▶ THE PROBLEM:
Could you print each line of the material below exactly?

▶ PROVIDED MATERIAL:
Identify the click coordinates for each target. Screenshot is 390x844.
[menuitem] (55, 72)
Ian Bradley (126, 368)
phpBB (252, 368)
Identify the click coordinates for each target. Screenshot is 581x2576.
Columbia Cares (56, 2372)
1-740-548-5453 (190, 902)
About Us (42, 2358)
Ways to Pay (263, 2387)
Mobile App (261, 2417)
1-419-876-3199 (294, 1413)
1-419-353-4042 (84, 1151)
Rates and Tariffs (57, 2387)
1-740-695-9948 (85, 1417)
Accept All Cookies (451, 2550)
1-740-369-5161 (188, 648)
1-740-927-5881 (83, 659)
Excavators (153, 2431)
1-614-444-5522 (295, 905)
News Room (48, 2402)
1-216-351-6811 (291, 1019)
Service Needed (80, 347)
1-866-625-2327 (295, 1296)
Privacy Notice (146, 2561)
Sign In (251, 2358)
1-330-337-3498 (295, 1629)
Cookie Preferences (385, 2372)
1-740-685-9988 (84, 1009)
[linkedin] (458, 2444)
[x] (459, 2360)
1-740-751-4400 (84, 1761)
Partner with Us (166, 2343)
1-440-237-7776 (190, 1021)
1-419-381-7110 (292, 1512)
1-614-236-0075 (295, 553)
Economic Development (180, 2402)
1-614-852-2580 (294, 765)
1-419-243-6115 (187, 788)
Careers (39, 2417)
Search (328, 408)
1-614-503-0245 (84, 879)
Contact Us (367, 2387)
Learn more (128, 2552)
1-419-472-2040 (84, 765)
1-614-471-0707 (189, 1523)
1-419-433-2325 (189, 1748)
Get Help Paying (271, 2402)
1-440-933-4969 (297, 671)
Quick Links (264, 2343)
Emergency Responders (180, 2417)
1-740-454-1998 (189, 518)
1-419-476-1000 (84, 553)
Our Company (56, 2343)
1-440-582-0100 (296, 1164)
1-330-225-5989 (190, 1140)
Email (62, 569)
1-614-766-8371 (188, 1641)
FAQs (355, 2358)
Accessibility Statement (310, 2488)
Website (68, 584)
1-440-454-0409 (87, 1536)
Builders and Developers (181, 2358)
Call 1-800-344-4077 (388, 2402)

▶ EXERCISE SOLUTION:
Identify the click coordinates for each target. Screenshot is 390x844.
[menuitem] (55, 72)
Ian Bradley (126, 368)
phpBB (252, 368)
Identify the click coordinates for each target. Screenshot is 581x2576.
Columbia Cares (56, 2372)
1-740-548-5453 (190, 902)
About Us (42, 2358)
Ways to Pay (263, 2387)
Mobile App (261, 2417)
1-419-876-3199 (294, 1413)
1-419-353-4042 (84, 1151)
Rates and Tariffs (57, 2387)
1-740-695-9948 (85, 1417)
Accept All Cookies (451, 2550)
1-740-369-5161 (188, 648)
1-740-927-5881 (83, 659)
Excavators (153, 2431)
1-614-444-5522 (295, 905)
News Room (48, 2402)
1-216-351-6811 (291, 1019)
Service Needed (80, 347)
1-866-625-2327 (295, 1296)
Privacy Notice (146, 2561)
Sign In (251, 2358)
1-330-337-3498 (295, 1629)
Cookie Preferences (385, 2372)
1-740-685-9988 (84, 1009)
[linkedin] (458, 2444)
[x] (459, 2360)
1-740-751-4400 (84, 1761)
Partner with Us (166, 2343)
1-440-237-7776 (190, 1021)
1-419-381-7110 (292, 1512)
1-614-236-0075 (295, 553)
Economic Development (180, 2402)
1-614-852-2580 (294, 765)
1-419-243-6115 (187, 788)
Careers (39, 2417)
Search (328, 408)
1-614-503-0245 (84, 879)
Contact Us (367, 2387)
Learn more (128, 2552)
1-419-472-2040 (84, 765)
1-614-471-0707 (189, 1523)
1-419-433-2325 (189, 1748)
Get Help Paying (271, 2402)
1-440-933-4969 (297, 671)
Quick Links (264, 2343)
Emergency Responders (180, 2417)
1-740-454-1998 (189, 518)
1-419-476-1000 (84, 553)
Our Company (56, 2343)
1-440-582-0100 (296, 1164)
1-330-225-5989 (190, 1140)
Email (62, 569)
1-614-766-8371 (188, 1641)
FAQs (355, 2358)
Accessibility Statement (310, 2488)
Website (68, 584)
1-440-454-0409 (87, 1536)
Builders and Developers (181, 2358)
Call 1-800-344-4077 (388, 2402)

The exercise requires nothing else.